:: Extract ::

Decision time for farmers

Farmers need to tune in fast to pricing proposals for agricultural emissions, writes Joanna Grigg.

In Business, Environment8 Minutes

Farmers need to tune in fast to pricing proposals for agricultural emissions, writes Joanna Grigg.

Suddenly it is the most important issue, leaving freshwater strategy, biodiversity strategy and pastoral lease reform in its wake.

February is the month for attending a roadshow and putting in a submission.

Carbon dioxide, methane and nitrous oxide are the greenhouse gas outputs from stock and fertiliser that look to be ‘taxed’ in some shape or form. The plan is for a pricing system for farms to be designed, tested and up-and-running within three years.

Whether gases are measured and levied at the farm-level or at the processor level (as meat or milk comes in) is what will be discussed at the roadshows. These are hosted jointly by Beef + Lamb NZ and Dairy NZ, and supported by Federated Farmers, although feed into the wider primary industry consultation (known as the Primary Sector Climate Action Partnership or He Waka Eke Noa).

:::

## About this exercise
Extend the article on pricing agricultural greenhouse gas emissions, carrying on after its last sentence about the roadshows and He Waka Eke Noa.

:: Source information ::

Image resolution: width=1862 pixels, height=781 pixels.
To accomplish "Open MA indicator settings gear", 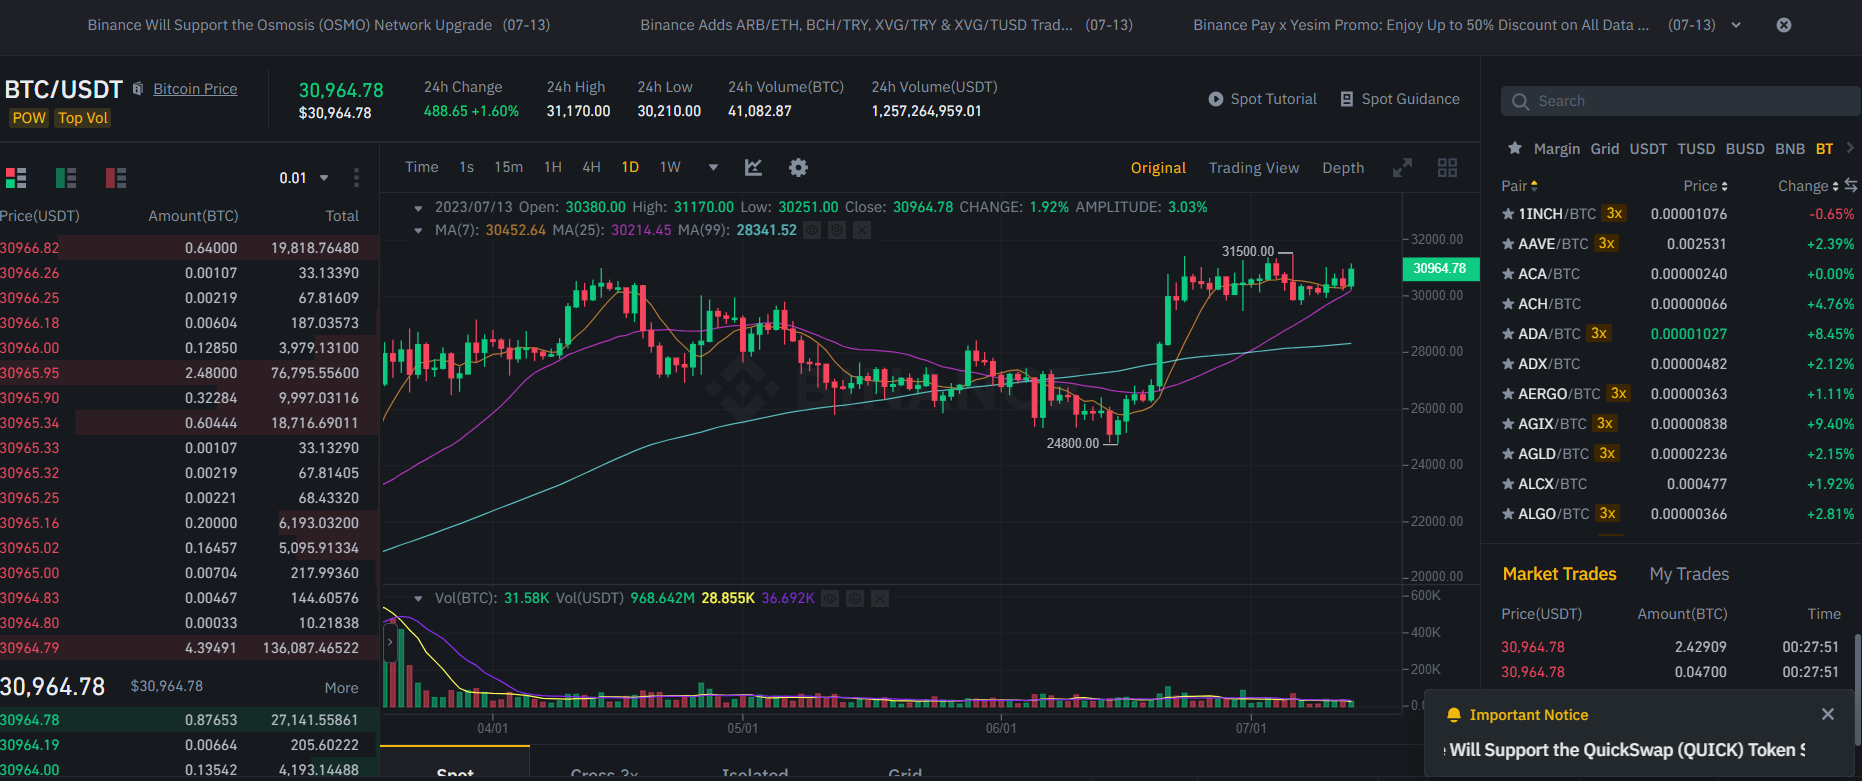I will pyautogui.click(x=837, y=230).
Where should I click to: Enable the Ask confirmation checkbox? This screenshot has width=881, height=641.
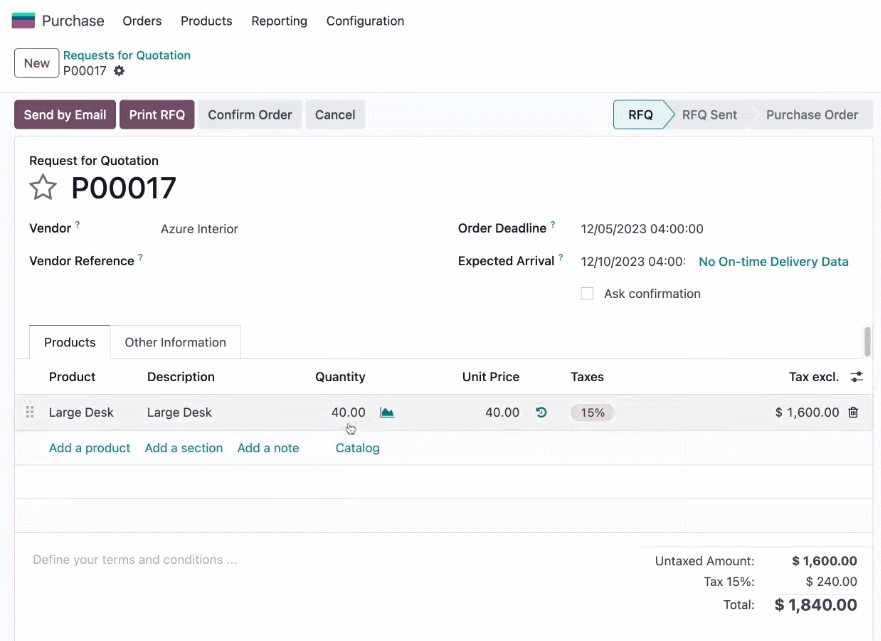pos(587,294)
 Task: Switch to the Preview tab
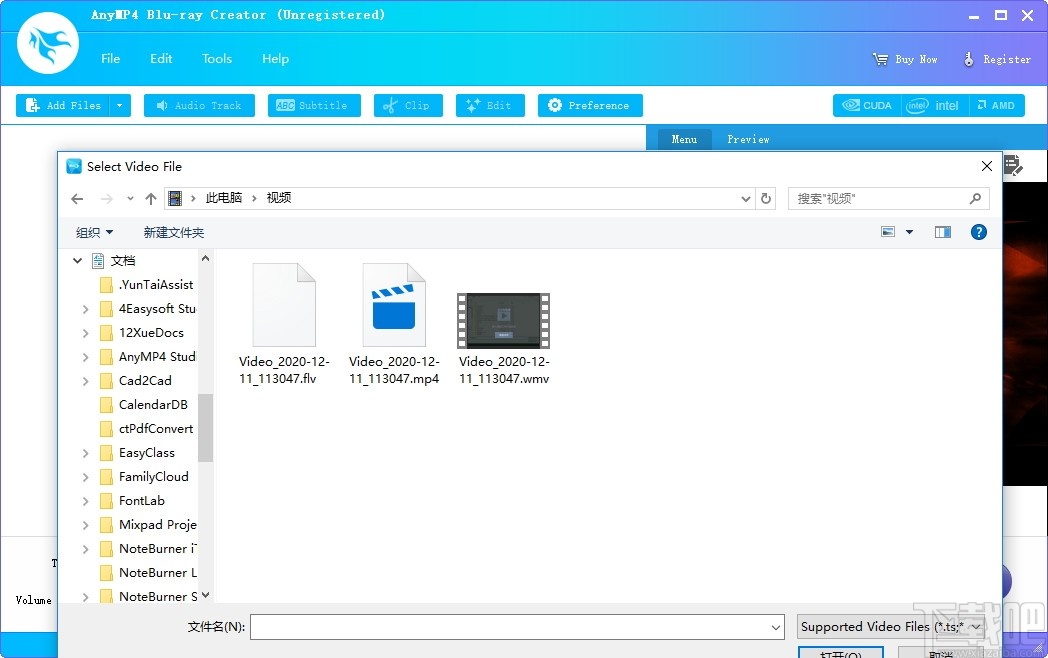(748, 139)
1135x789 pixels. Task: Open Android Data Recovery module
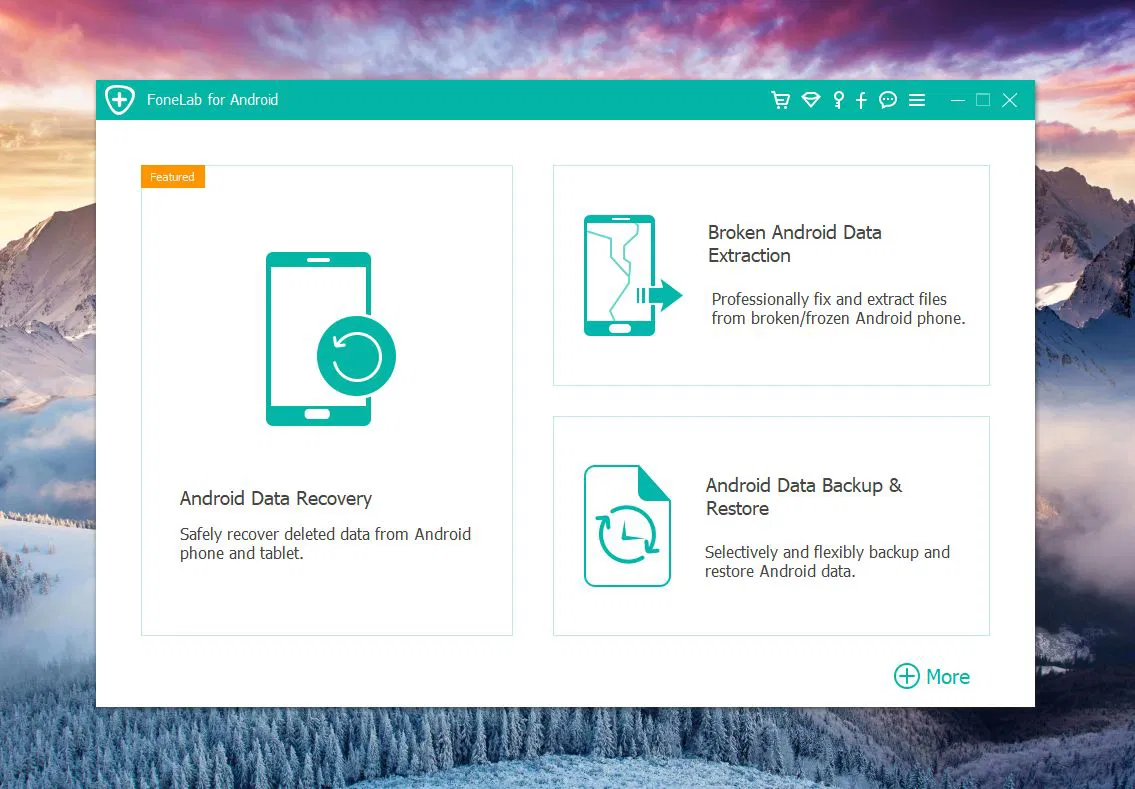326,398
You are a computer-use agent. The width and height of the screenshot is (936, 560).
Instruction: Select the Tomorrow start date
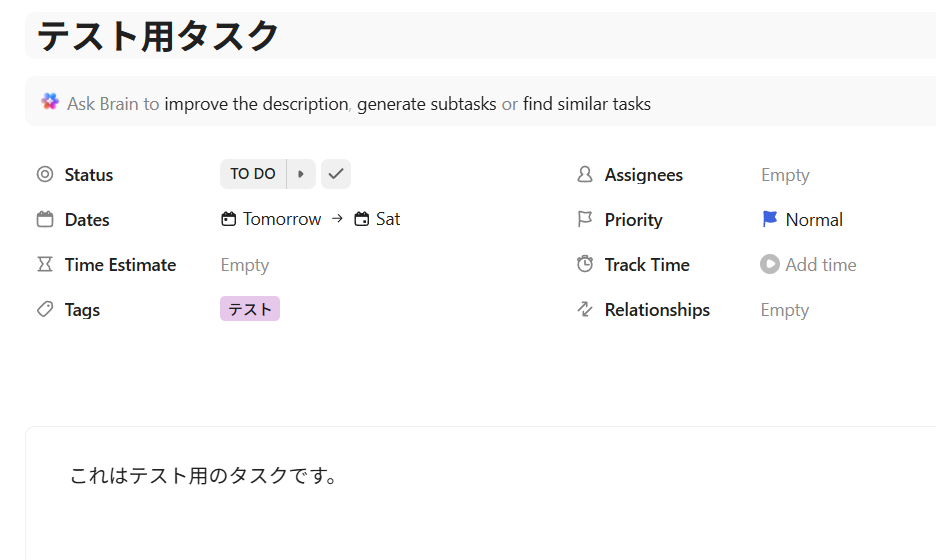(272, 219)
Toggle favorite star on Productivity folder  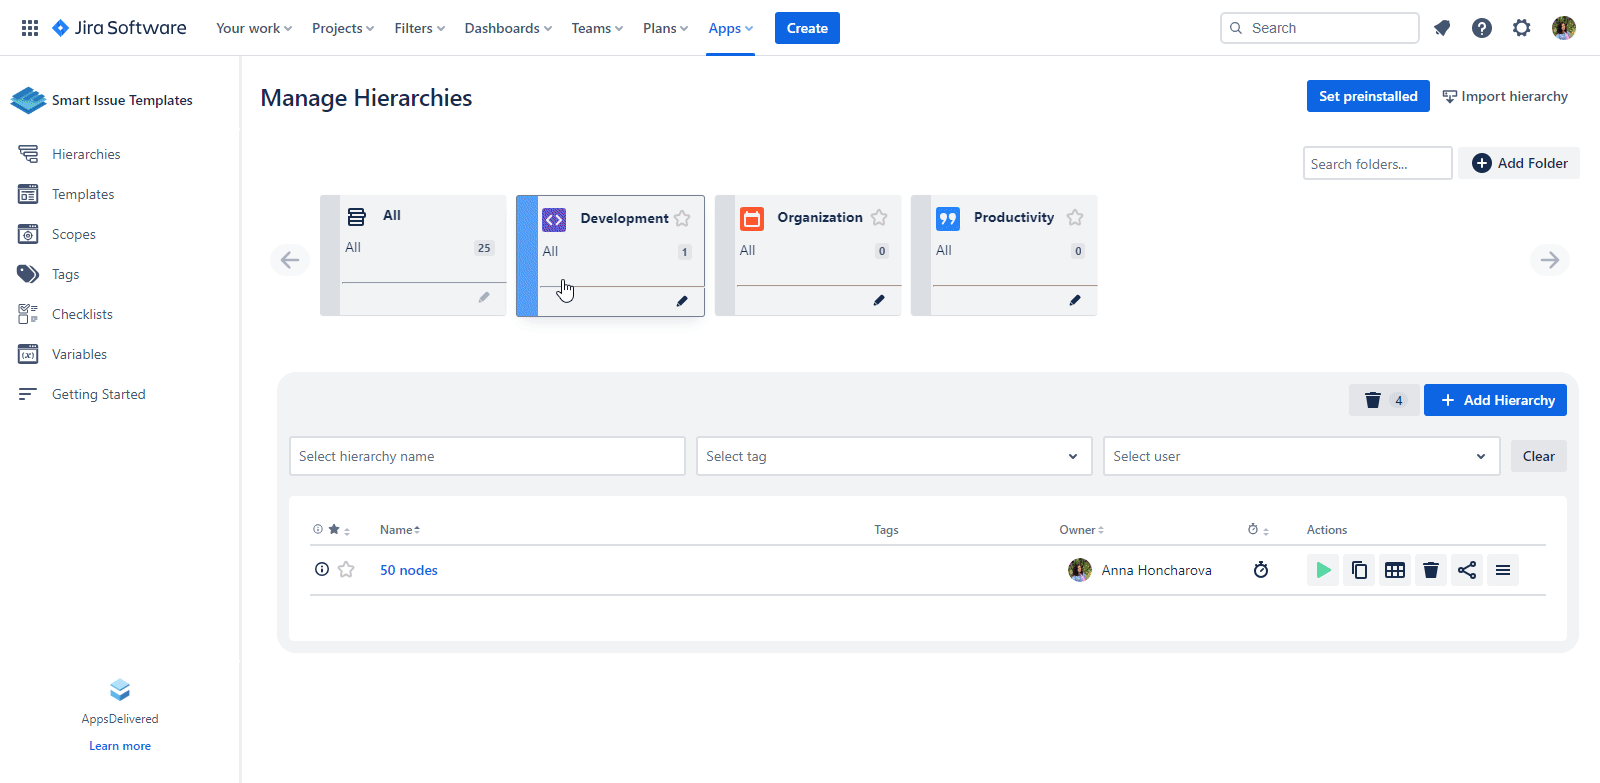point(1075,218)
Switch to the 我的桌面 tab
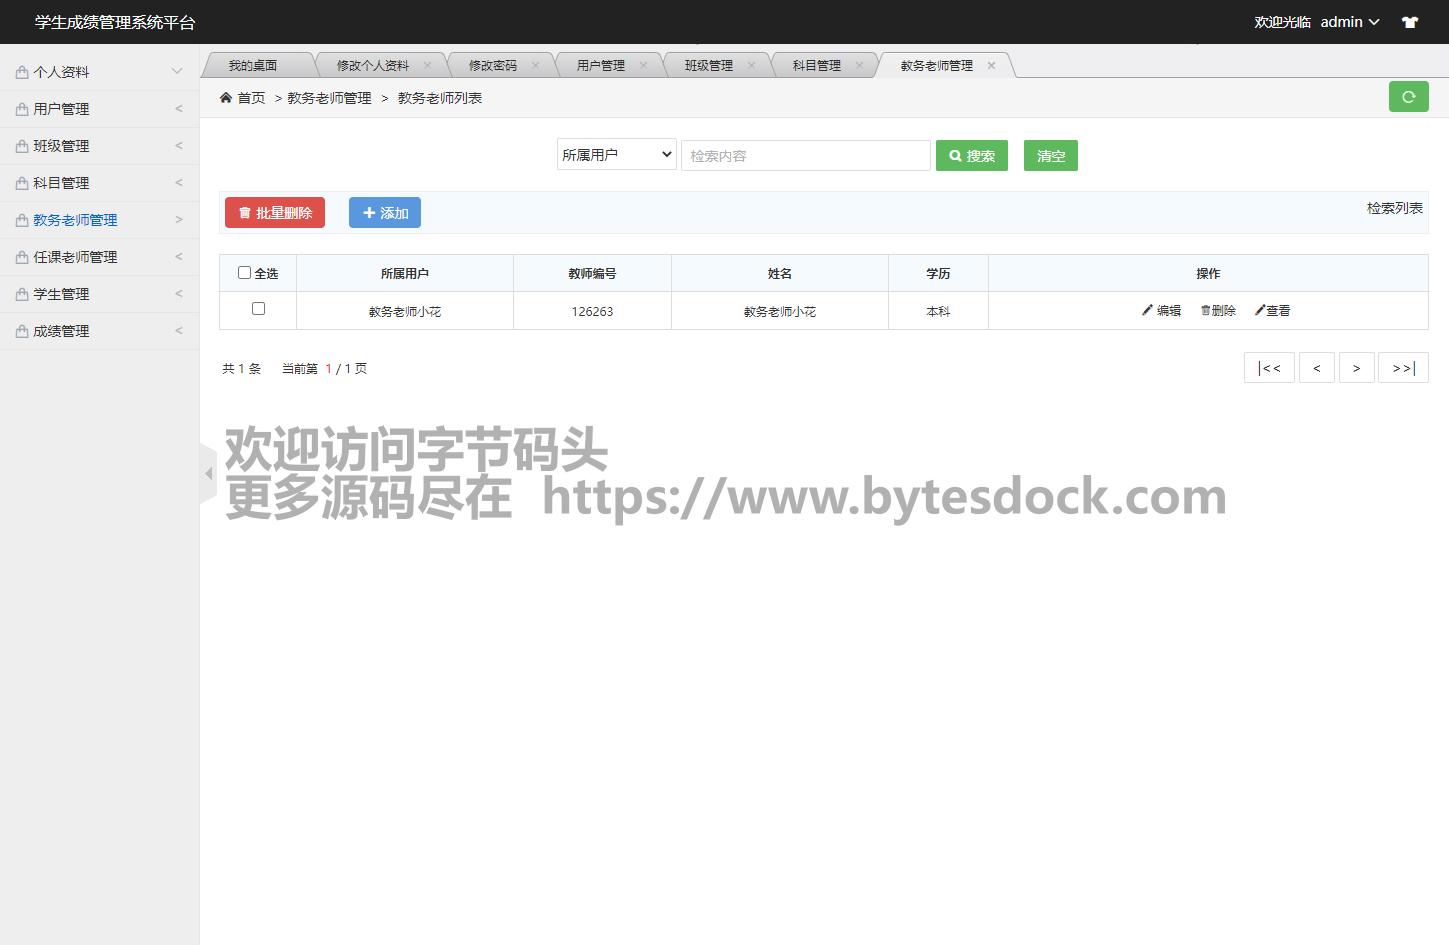This screenshot has width=1449, height=945. coord(253,66)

:::

## Output of the task
Warwick Lissaman, a breeding/trading sheep and beef farmer from Marlborough, is keen to get an answer at the roadshow as to why farmers should buy-into paying a levy, as well as the options for how.

As a previous NZ Grassland Association president, Marlborough Research Centre board member, Chilean Needle Grass Action Group chair, host of dryland legume research and most recently, the Beef + Lamb NZ Northern South Island rep, Warwick has shown to be up-to-speed on the science, markets and politics shaping agriculture.

He says farmers are good at following market signals and will take ownership of an idea if they understand the reasoning behind it.

“I do want to know if the agricultural emissions pricing scheme is going to be a good end-game for our markets, will it improve the environment on the farm or is it a platform for the Prime Minister to stand up and say New Zealand is great?

“Show me the actual difference it will make to the market big picture, then I will make the changes needed.

“I understand farmers must play our part whether we agree with it all or not.

“When farmers get the reasons, they are more likely to buy in. The ‘why’ will drive the data needed and the reporting to be as efficient as possible.”

He queries whether a better option entirely would be for farmers to formally measure their emissions for market advantage but not be levied on them.

“Would education and the use of reduction tools make the environmental difference we need, rather than a scheme tax?

“I’ve made environmental changes on my farm to make my products more appealing, but without a tax to drive change.”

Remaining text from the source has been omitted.